April 4, 2008 · 1 Comment

If Martin Luther King Jr. were alive and living in Baltimore he would be amazed and horrified. He’d be amazed that the city has a black woman mayor, and that women of color hold most of the major positions in city government. He’d be pleased with the leading candidate for president is a person of color, but i think, he would reject the media’s preoccupation with Carlyle’s “great man” theory of change, as it pertains to Sheila Dixon, Barack Obama or himself for that matter.   He would put more credence on the legacy of social and economic conditions that continue to impede the quality of life for society’s more impoverished people.

 King would look around at the marginalization and displacement of poor people of color and would be horrified. he’d be horrified at the amount of violence, the murder rate, the pervasiveness of drugs, the poverty of public schools; the paucity of black males graduating high school, and the overabundance in prison, the high unemployment rate, and the broken economics of a community whose visual facade is of boarded up row homes, block after block.

 The King who spoke about economic justice (the three evils of racism, materialism and militarism) in the year before he died, would demand of our presidential candidates– regardless of race- that they speak to these ills, and speak substantively and programmatically about them.  he’d demand no less.  He would shame the country into forcing an end to the war in Iraq, and would demand of the federal, state and local governments, a marshall plan effort to rebuild urban infrastructure around the country.

For King, the problem, and the solutions rested in mobilizing the country, to force leaders to do things they otherwise would not have the courage to do.    Back in the 1950s and early 60,s the mobilizing cry was desegregation. In 1967-8 the issue expanded to include poverty/ class and the war.  

 King’s speech april 4, 1967 at Riverside Church in NYC was about the Vietnam and the crisis of militarism.  For King, racism and classism were intricately connected, and poverty was not just a race issue but an issue that plagues people of all races and ethnicities.

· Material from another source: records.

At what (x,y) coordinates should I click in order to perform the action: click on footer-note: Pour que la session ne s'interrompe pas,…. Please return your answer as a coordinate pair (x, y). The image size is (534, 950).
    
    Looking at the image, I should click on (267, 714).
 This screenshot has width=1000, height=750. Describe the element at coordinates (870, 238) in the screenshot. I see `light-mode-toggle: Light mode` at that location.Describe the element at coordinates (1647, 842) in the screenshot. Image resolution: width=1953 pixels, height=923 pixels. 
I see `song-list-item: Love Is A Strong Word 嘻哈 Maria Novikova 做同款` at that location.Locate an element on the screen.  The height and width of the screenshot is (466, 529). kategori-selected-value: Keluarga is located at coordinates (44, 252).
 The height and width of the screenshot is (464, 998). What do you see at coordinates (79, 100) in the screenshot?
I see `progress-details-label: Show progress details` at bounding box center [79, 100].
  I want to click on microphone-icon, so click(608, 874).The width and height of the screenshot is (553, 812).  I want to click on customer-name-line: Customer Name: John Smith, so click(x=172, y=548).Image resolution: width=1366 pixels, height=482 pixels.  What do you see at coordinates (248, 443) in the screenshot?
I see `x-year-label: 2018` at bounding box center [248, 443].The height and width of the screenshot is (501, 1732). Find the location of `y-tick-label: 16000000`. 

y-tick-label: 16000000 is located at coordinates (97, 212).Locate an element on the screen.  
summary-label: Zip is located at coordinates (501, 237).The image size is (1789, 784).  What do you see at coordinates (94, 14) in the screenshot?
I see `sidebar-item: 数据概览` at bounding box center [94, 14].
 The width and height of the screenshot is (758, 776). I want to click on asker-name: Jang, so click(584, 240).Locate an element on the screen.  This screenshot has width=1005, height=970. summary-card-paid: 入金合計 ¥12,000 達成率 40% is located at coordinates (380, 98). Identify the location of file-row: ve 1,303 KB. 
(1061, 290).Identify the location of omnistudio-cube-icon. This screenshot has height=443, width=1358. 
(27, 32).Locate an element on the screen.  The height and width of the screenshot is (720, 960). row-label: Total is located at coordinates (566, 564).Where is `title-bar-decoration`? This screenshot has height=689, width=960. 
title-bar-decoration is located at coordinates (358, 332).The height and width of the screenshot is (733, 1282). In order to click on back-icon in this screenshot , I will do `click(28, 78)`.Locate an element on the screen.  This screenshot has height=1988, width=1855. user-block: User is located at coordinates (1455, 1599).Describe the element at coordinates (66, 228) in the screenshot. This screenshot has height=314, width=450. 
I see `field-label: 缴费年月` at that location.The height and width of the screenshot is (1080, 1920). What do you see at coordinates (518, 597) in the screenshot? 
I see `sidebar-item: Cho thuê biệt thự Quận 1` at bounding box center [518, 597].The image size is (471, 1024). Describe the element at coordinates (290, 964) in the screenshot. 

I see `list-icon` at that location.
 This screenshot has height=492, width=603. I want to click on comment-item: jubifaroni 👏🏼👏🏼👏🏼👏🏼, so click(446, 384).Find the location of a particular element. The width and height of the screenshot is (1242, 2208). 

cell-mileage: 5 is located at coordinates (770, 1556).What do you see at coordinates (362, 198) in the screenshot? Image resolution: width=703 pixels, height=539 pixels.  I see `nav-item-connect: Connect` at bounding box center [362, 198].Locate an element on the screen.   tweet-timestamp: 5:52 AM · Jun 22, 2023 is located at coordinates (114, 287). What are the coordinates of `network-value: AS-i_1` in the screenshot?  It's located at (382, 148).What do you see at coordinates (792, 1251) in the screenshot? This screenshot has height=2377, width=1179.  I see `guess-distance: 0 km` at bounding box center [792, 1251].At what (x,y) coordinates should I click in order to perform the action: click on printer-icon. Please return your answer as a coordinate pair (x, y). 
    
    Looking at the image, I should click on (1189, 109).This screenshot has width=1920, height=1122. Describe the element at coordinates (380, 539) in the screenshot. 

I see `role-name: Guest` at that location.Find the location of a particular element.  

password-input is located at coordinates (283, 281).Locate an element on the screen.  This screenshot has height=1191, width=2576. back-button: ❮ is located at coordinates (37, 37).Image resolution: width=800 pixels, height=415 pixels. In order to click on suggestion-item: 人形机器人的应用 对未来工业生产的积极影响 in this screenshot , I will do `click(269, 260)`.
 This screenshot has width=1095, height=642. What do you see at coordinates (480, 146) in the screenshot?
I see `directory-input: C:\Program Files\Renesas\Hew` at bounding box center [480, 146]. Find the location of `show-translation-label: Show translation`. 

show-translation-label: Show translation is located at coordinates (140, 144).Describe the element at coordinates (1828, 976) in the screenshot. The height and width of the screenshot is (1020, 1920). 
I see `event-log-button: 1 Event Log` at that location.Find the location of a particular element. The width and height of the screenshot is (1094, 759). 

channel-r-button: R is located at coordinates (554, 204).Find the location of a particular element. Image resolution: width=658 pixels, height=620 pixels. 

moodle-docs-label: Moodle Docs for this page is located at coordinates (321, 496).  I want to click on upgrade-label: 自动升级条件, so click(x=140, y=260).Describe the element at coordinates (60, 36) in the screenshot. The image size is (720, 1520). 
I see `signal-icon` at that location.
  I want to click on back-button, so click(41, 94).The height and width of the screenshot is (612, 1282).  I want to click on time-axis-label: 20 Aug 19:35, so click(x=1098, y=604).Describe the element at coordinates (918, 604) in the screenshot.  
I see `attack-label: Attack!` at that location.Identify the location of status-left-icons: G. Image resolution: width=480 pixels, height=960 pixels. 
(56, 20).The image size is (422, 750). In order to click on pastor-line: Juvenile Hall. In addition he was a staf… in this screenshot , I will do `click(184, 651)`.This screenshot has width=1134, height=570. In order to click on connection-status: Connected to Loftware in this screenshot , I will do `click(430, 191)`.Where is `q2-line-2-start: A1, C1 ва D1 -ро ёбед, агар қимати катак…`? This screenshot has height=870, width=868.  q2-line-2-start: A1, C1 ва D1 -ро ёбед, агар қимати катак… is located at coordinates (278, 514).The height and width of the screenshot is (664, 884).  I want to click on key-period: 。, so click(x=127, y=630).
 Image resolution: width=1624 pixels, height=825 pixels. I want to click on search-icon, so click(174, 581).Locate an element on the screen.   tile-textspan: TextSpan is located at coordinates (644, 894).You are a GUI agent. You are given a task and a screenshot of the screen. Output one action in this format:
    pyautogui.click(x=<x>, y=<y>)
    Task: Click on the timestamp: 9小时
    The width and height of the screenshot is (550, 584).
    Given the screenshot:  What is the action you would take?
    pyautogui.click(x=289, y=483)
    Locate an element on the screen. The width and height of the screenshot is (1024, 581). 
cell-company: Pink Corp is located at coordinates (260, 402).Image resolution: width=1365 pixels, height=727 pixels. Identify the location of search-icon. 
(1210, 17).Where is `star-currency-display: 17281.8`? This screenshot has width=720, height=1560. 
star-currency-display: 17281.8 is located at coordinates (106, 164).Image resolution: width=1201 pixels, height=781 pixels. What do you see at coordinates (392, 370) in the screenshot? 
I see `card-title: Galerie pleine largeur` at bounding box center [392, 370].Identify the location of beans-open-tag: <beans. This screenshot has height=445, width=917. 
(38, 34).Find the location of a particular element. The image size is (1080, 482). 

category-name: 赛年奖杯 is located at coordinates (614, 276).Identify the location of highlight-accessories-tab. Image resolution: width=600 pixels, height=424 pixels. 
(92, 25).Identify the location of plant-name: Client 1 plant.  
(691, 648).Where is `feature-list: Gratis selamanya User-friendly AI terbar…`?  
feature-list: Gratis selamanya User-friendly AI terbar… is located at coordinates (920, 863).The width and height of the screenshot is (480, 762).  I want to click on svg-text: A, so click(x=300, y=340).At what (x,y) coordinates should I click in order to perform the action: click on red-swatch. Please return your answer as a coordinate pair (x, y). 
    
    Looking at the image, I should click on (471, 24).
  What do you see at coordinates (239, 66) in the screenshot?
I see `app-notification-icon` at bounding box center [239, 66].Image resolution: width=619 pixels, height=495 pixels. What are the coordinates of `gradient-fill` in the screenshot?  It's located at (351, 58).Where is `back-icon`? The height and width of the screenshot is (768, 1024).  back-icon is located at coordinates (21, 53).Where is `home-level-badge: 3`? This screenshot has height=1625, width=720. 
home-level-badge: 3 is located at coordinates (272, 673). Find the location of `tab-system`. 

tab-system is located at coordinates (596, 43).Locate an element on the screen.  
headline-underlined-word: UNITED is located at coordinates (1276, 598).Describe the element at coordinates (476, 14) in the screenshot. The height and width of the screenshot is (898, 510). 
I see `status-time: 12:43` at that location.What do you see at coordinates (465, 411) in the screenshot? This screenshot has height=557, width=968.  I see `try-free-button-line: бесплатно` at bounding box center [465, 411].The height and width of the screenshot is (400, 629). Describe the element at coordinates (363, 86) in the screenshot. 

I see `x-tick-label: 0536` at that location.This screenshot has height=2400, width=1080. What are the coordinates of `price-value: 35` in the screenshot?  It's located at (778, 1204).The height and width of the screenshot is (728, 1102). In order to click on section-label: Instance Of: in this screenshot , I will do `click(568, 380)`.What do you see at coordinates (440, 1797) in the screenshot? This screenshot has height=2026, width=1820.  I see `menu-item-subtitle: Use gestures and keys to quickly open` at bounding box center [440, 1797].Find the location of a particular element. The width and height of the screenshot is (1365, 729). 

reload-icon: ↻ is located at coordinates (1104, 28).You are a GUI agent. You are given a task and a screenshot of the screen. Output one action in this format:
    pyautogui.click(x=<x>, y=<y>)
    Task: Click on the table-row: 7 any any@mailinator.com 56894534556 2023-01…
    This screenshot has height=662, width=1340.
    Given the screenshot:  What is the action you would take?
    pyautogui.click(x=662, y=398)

Likewise, the crisis of militarism replaced social spending with military spending and put the poor of all races on the war’s front lines.  Not much has changed.

 In King’s honor, Baltimore is justified in having a 3 day multi media symposium on the effects of the riot that followed King’s death.  Fine, as far as it goes.  But King would have been pleased only if this included next-steps for a poor people’s campaign in Baltimore, and elsewhere, to force leaders to heed the people’s growing demands for social change.